‘
Petrolü
kontrol ederseniz, ulusları kontrol edersiniz.
Yiyeceği kontrol ederseniz, insanları kontrol edersiniz.’
Bu sözler herhangi bir
komplo teorisyeninin ağzından çıksa, aldırmaz geçersiniz.
En fazla, tarım politikaları üzerine
geyik çevirirken,
ucuz bir argüman olarak kullanırsınız.
Bir de, Deniz
Baykal’ın dört elle sarılacağı siyasi bir slogan işlevi görebilir.
Ama dün Baykal mevzuya girdiği halde, böyle bir slogan atılmadı grup toplantısında.

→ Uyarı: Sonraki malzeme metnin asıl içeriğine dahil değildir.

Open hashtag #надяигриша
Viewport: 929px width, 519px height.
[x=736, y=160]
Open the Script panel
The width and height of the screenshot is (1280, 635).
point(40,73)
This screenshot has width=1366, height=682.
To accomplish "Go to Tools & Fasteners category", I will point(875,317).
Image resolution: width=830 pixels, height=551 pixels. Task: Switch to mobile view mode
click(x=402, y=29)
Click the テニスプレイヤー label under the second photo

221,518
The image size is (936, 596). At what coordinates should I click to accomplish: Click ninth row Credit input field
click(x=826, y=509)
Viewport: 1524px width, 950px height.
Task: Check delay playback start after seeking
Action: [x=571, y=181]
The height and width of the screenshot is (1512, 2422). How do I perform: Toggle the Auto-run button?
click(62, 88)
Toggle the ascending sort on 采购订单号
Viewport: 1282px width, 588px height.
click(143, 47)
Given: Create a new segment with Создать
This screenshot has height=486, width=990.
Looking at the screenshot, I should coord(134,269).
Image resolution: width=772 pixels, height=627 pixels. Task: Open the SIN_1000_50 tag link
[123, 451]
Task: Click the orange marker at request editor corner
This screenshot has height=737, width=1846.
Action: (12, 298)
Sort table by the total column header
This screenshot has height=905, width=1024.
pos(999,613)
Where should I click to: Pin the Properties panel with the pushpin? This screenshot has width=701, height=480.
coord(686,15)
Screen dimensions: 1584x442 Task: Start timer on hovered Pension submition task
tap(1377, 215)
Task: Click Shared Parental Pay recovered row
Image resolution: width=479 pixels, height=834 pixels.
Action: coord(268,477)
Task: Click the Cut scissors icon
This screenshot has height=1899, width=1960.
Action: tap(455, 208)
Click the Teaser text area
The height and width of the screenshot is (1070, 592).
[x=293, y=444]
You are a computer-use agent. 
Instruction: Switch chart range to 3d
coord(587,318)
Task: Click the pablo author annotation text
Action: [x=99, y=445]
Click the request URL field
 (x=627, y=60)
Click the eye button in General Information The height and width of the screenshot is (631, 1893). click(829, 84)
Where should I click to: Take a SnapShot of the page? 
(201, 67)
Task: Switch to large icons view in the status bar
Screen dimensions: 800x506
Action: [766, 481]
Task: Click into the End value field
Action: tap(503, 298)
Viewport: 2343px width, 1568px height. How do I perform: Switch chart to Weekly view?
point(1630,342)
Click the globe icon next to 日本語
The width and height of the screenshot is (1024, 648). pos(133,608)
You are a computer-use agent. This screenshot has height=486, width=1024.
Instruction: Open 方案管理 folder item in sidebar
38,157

Belli ki, bu parlak sözlerden CHP’liler henüz haberdar edilmemiş.
O zaman benden duysunlar.
Dış politikanın
efsane oyun kurucusu Henry Kissinger’a atfediliyor bu sözler.
Daha şimdiden, üzerine koca bir kitap bile yazıldı.
William Engdahl, üşenmeyip 330 sayfa karalamış.
Kitabının adı, ‘Ölüm Tohumları’.
Geçtiğimiz haziran ayında Türkçe’ye çevrilip, kitapçı raflarındaki yerini aldı.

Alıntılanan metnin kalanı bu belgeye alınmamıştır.